--- START ---

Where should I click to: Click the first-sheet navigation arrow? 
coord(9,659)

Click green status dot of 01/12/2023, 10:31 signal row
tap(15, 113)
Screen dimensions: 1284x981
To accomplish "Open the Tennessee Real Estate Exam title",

--- END ---
--- START ---

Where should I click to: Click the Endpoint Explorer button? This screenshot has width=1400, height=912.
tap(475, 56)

--- END ---

**GOAL OF THE EXERCISE:** Word for word, restate the lines above from the line containing "Where should I click to: Click the first-sheet" through the line containing "the Tennessee Real", with both included and nothing else.

**ANSWER BOX:**
Where should I click to: Click the first-sheet navigation arrow? 
coord(9,659)

Click green status dot of 01/12/2023, 10:31 signal row
tap(15, 113)
Screen dimensions: 1284x981
To accomplish "Open the Tennessee Real Estate Exam title",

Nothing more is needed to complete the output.